Le reste, justement … il y a des classiques springsteeniens
(je suis beau joueur, il en a quand même écrit queqlues uns) qui s’en
sortent mieux que d’autres, comme «Hungry hearts » (grande chanson pop,
une des rares du Boss dans ce domaine) ou « Born to run » pour moi à
jamais son meilleur titre. A l’inverse, ça fait mal aux oreilles de voir
successivement sabotés « Badlands » par une intro calamiteuse et des
arrangements catastrophiques, « Because the night » par un solo de
guitare affligeant, et sur la lancée « Candy’s room » malmenée par un
E Street Band à la ramasse … Curieusement, alors qu’avec quarante titre son
répertoire est largement balayé, on n’a pas droit à « Glory days »,
un de ses plus gros succès en simple et ... et ces sagouins ils ont aussi oublié « Jungleland », faut pas déconner, « Jungleland » quand même ...

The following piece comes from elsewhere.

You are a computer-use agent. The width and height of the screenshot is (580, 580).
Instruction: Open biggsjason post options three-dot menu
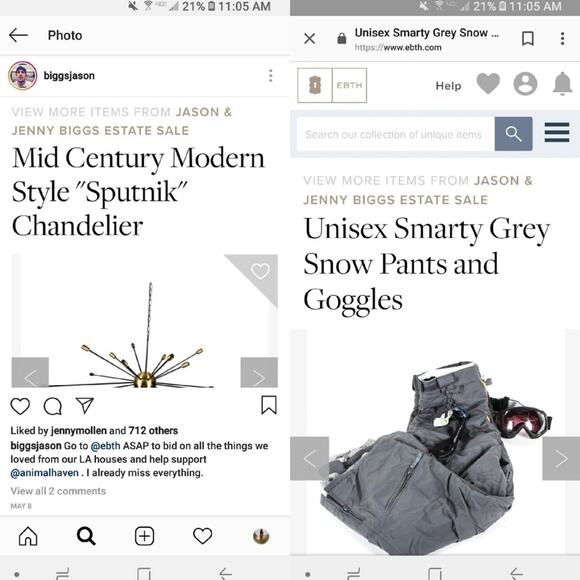pos(271,76)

On a par contre droit à tous ces twists étriqués et
ces rocks centristes plus ou moins entraînants, tous ces « Paradise by the C »,
« Cadillac ranch », « You can look … »,
« Darlington County », « Working on the highway », mais qui
manquent tellement de substance, de tripes, d’adrénaline … et j’aurais préféré
que sur un « Rosalita » de dix minutes, au lieu de la présentation
interminable du Band, on ait droit à un medley de classiques rock’n’roll ou de
Mitch Ryder, comme en contenaient parfois certaines versions live de ce titre …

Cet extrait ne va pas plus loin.